Adelaide company Micro-X (MX1) has started developing a small CT brain scanner that can be fitted in ambulances and emergency aircraft.
If successful, the device will allow paramedics and retrieval teams to diagnose and then start treating stroke patients in the golden hour – the first hour after a stroke.
Micro-X have signed a Project Agreement that will unlock $8 million of funding from a $40 million grant awarded to the Australian Stroke Alliance under the Australian Government’s Frontier Health and Medical Research initiative.
The funding will contribute to the development of the scanner for patient imaging trials in 2023.
This year, stroke will affect more than 15 million people worldwide – five million will die and another five million will be permanently disabled.
In Australia, there are about 38,000 stroke events annually, or more than 100 a day.
Professor Stephen Davis, AO, from the Australian Stroke Alliance, said patients’ best chance of surviving a stroke lies in the first hour after the attack – the so-called ‘Golden Hour’.
“Detecting and starting treatment within that timeframe gives patients a much better chance of surviving and recovering with limited brain damage,” he said.
Graeme Rayson, Operations Manager, SA Ambulance Service (SAAS), said the new scanner would allow paramedics to determine the type of stroke in minutes and start treatment on the way to hospital.
Dr Mardi Steere, executive general manager of Medical and Retrieval Services, Royal Flying Doctor Service (Central Operations) agreed.

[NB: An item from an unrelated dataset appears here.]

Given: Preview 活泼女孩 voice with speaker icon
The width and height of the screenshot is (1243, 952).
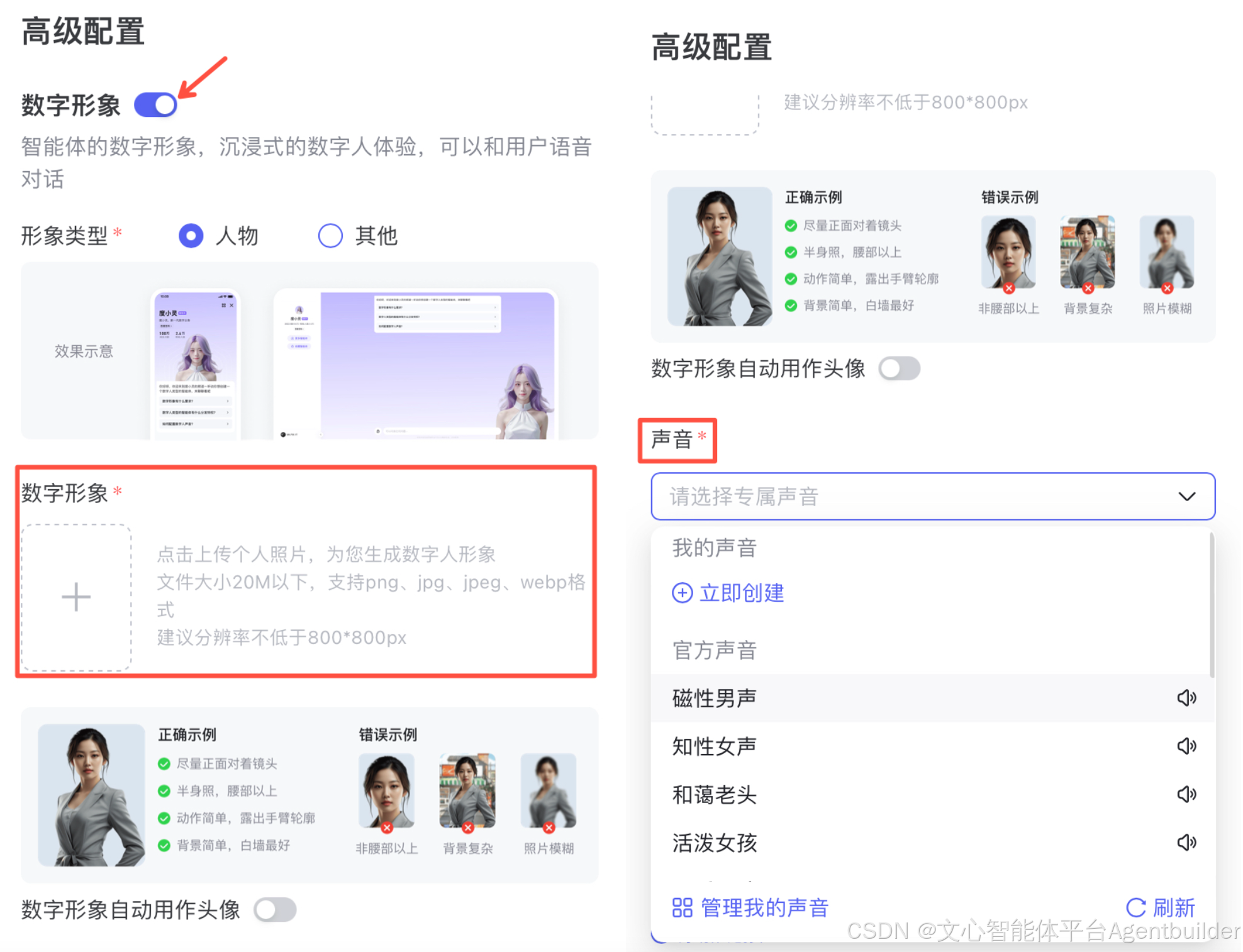Looking at the screenshot, I should [1186, 842].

“An aeromedical stroke unit would potentially save hours in time to diagnosis for remote patients, enabling our teams to fly to a community, scan the patient and start treatment immediately on the plane en route to a hospital,” she said.
While some health services have Mobile Stroke Units (MSUs) – fully-equipped, custom-built specialist vehicles that accommodate a built-in, conventional CT scanner and specialist acute stroke personnel – these cost more than $1 million each and require reinforcement to support the weight of the CT scanner. They are also dedicated to stroke imaging.
MSUs have delivered good patient outcomes, but the conventional CT technology’s size, weight, cost and workflow mean they will always be a rarity, particularly in rural and regional communities.
Micro-X’s technology by contrast, has the potential to turn every ambulance into a stroke capable ambulance.
Peter Rowland, managing director of Micro-X, said the company has invented an electronic X-ray tube that’s already in use in mobile X-ray units in hospital emergency and ICU rooms.
“We will create a small arc using a number of these patented X-ray tubes, and a curved detector, developed in partnership with Fujifilm, to create a compact and robust CT scanner with no moving parts that could be installed in every ambulance” he said.
The project is made possible thanks to Micro-X’s carbon nanotube (CNT) emitter technology.
Micro-X has successfully completed initial imaging studies with the Melbourne Brain Centre.
The second stage of the collaboration will continue the development and refinement of the device with the intention of conducting patient imaging trials in approximately three years.
Micro-X will build on established relationships with Fujifilm, the Johns Hopkins University in Baltimore, US, the MADA Monash University Health Collab team and the Melbourne Brain Centre at Royal Melbourne Hospital.
Micro-X is also sending an employee to the Johns Hopkins University as a PhD candidate from Flinders University for three years.
“We are excited to be at the forefront in developing technology which has the potential to radically transform health care for all Australians,” Rowland said.
“This unique collaboration puts Australia and the Australian Stroke Alliance at the forefront of global best practice in stroke care which may be adopted as the new standard for stroke diagnosis and management,” Davis added.